Pelajar di desa itu harus naik ke bukit dan memanjat pohon untuk bisa mengikuti kegiatan belajar dengan sistem dalam jaringan (daring/virtual). Itu dilakukan agar sinyal ponsel smartphone yang digunakan pelajar dapat membuka aplikasi belajar virtual dari guru sekolahnya masing-masing.
Desa Siporkas terdiri dari tujuh dusun (huta). Umumnya masyarakat di sana bertani dan hasil perkebunan untuk menopang kehidupannya. Sama seperti banyak desa lainnya di Kabupaten Simalungun. Sedangkan dari sisi fasilitas untuk menunjang kehidupan sosial, Desa Siporkas masih tergolong tertinggal.
Untuk menuju Nagori Siporkas dari ibu kota Simalungun (Raya), jaraknya lebih dari 30 kilometer (Km). Sedangkan dari Kota Siantar, jaraknya sekira 60 Km. Bila ditempuh dengan sepeda motor dari Kota Siantar, akan “memakan” waktu sekitar 1,5 jam.
Meski jaringan listrik telah ada di desa itu, namun disituasi pandemi Covid-19 ini, warga desa cukup dibuat kelimpungan. Selain sebagian jalan rusak yang memperlambat akses transportasi hasil pertanian dan kebun, lemahnya jaringan internet serta jaringan telekomunikasi, membuat warga disana kesulitan mengakses informasi, sulit berkomunikasi dan kesusahaan ketika belajar daring digelar oleh pihak sekolah.
Lemahnya sinyal di wilayah Desa Siporkas, membuat ponsel jarang difungsikan warga. Karena untuk bisa menggunakan ponsel, termasuk smartphone, minimal warga harus berada di kawasan perbukitan atau memanjat pohon.
Sedangkan untuk mendapat sinyal yang lebih kuat, maka harus berada diatas pohon yang ada di perbukitan. Hal itulah yang dilakukan pelajar yang ada di Desa Siporkas. Seperti yang dilakukan pelajar di Dusun Bah Pansungsang. Hal itu dilakukan, agar bisa mengikuti konsep belajar virtual dari sekolahnya. Terutama hal itu dilakoni pelajar laki-laki.

● ● ● ● ●

## [TUGAS YANG DIKERJAKAN]
a: Jawablah pertanyaan berikut berdasarkan bacaan tentang Desa Siporkas.
(i) Terdiri dari berapa dusun Desa Siporkas?
(ii) Berapa lama perjalanan dengan sepeda motor dari Kota Siantar ke desa tersebut?
(iii) Pelajar dari dusun mana yang disebut sebagai contoh pelajar yang berada di atas pohon untuk mengikuti belajar virtual?
b: Ubahlah paragraf dalam bacaan tentang Desa Siporkas yang diawali "Meski jaringan listrik telah ada" menjadi daftar poin singkat tanpa menghilangkan fakta utamanya.
c: Tuliskan kembali tanpa perubahan bagian bacaan tentang Desa Siporkas, mulai dari "Untuk menuju Nagori" sampai ke "sekitar 1,5 jam.".

Data tersimpan
● ● ● ● ●

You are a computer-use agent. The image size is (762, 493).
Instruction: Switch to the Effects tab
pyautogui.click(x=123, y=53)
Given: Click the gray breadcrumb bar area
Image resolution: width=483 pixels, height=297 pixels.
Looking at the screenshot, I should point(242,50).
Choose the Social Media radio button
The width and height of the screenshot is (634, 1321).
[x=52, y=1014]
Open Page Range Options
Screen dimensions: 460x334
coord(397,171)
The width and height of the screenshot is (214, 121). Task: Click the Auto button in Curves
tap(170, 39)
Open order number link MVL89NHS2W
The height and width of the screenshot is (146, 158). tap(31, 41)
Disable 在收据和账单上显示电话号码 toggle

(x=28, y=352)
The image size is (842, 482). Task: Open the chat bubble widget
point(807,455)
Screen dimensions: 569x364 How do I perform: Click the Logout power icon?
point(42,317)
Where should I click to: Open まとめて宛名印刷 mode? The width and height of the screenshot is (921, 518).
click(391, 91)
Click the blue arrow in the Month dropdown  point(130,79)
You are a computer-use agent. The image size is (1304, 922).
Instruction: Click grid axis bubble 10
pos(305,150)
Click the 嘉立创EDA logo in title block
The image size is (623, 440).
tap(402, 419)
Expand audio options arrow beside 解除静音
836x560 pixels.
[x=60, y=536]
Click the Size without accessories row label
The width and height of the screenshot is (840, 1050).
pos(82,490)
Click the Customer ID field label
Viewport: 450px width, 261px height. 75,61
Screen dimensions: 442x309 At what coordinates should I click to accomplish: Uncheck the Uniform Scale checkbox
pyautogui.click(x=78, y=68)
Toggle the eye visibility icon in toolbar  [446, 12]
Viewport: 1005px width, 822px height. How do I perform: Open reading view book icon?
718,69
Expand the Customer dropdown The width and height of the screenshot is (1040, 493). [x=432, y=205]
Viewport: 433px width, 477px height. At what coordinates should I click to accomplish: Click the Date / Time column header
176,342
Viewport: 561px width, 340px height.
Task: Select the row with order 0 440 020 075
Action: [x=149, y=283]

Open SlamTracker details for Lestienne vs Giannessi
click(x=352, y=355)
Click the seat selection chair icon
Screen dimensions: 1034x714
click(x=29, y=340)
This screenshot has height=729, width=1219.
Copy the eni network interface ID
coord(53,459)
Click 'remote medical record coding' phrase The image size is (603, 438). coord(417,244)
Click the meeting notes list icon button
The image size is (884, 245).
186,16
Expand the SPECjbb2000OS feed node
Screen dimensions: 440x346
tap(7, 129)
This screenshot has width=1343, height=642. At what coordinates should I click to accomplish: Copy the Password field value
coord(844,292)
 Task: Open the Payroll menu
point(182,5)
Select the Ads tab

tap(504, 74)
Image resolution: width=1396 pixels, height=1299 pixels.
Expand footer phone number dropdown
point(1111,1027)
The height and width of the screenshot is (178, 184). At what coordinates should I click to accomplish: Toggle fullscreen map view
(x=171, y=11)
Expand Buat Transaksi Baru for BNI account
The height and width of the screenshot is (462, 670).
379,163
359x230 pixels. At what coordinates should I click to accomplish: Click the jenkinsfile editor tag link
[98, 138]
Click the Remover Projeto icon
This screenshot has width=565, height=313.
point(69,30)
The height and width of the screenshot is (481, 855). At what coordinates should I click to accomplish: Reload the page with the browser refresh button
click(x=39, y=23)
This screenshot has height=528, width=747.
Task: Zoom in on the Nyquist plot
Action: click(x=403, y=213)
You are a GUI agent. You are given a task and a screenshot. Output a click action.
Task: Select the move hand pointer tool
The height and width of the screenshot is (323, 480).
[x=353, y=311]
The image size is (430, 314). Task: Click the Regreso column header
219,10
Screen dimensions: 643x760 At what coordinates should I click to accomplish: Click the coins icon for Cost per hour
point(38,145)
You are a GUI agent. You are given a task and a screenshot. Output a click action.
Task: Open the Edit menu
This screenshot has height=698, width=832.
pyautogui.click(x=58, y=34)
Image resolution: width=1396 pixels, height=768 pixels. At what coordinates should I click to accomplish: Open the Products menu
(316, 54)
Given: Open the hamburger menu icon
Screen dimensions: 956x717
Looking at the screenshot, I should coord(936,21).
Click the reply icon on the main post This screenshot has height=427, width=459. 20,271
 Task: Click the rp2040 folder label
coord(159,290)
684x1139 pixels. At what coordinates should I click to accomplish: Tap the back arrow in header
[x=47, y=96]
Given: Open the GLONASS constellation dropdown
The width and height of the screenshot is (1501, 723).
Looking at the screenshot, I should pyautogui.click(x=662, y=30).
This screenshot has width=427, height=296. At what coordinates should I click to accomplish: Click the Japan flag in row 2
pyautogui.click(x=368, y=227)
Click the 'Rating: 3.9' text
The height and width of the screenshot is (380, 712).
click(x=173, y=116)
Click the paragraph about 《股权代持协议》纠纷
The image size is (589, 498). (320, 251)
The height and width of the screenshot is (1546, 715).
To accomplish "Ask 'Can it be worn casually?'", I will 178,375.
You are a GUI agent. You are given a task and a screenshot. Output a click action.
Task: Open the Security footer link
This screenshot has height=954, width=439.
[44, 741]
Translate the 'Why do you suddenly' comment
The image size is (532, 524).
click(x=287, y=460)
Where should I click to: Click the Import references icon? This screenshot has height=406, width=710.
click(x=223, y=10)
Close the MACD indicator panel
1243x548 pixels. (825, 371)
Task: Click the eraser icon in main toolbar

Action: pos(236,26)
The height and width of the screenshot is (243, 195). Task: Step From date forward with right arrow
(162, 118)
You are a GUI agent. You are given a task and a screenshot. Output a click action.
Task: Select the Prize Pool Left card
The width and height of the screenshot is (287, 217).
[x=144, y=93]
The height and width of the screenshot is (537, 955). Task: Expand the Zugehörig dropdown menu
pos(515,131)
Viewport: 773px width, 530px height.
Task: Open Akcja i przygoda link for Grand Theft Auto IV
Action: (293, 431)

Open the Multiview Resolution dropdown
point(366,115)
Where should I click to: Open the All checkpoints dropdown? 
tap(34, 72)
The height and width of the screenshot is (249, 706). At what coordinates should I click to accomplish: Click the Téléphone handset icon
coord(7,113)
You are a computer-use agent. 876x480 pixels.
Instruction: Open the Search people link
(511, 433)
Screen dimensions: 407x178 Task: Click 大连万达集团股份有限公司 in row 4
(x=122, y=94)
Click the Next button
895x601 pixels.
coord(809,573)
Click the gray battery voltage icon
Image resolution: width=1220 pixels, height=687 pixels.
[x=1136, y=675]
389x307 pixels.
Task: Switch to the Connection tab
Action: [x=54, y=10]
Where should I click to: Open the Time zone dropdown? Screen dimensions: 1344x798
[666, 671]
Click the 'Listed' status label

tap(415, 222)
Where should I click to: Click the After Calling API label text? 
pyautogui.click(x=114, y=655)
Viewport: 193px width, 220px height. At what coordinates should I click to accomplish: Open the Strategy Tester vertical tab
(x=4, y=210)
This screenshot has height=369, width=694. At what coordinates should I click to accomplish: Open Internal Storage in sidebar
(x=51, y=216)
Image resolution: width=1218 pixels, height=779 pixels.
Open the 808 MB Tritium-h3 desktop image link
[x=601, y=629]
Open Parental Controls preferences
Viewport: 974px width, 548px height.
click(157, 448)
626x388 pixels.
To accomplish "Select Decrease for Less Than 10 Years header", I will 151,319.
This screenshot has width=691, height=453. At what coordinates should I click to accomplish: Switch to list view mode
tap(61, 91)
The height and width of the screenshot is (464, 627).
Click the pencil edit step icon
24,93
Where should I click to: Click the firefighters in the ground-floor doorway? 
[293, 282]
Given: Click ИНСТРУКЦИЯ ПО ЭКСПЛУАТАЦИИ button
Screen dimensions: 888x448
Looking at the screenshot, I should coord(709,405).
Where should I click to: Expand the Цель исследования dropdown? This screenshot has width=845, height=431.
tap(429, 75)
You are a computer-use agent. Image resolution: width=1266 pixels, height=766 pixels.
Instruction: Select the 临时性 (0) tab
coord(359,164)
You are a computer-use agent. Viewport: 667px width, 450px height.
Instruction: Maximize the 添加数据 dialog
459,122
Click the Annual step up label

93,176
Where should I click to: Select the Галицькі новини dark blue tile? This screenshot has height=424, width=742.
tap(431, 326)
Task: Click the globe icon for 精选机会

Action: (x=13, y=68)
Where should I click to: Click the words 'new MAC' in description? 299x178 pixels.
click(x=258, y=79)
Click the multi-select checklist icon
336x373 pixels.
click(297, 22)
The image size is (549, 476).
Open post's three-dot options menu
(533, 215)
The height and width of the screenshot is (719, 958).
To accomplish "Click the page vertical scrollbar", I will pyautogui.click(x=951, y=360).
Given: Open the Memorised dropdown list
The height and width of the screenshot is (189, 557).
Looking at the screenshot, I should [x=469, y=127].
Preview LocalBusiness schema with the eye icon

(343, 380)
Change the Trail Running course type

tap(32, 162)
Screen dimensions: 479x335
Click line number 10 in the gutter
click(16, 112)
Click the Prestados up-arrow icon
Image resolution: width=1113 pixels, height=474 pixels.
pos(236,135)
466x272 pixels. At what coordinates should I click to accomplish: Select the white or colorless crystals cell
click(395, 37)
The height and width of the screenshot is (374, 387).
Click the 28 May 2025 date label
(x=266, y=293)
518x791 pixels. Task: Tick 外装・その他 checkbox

● ● ● ● ●

## [KUNCI JAWABAN TUGAS]
a:
(i) Tujuh dusun (huta).
(ii) Sekitar 1,5 jam.
(iii) Dusun Bah Pansungsang.

b:
- Jaringan listrik sudah ada di desa itu, tetapi pada masa pandemi Covid-19 warga cukup kelimpungan.
- Sebagian jalan rusak sehingga pengangkutan hasil pertanian dan kebun menjadi lambat.
- Jaringan internet dan telekomunikasi lemah sehingga warga sulit mengakses informasi dan berkomunikasi.
- Warga juga kesusahan ketika sekolah menggelar belajar daring.

c:
Untuk menuju Nagori Siporkas dari ibu kota Simalungun (Raya), jaraknya lebih dari 30 kilometer (Km). Sedangkan dari Kota Siantar, jaraknya sekira 60 Km. Bila ditempuh dengan sepeda motor dari Kota Siantar, akan “memakan” waktu sekitar 1,5 jam.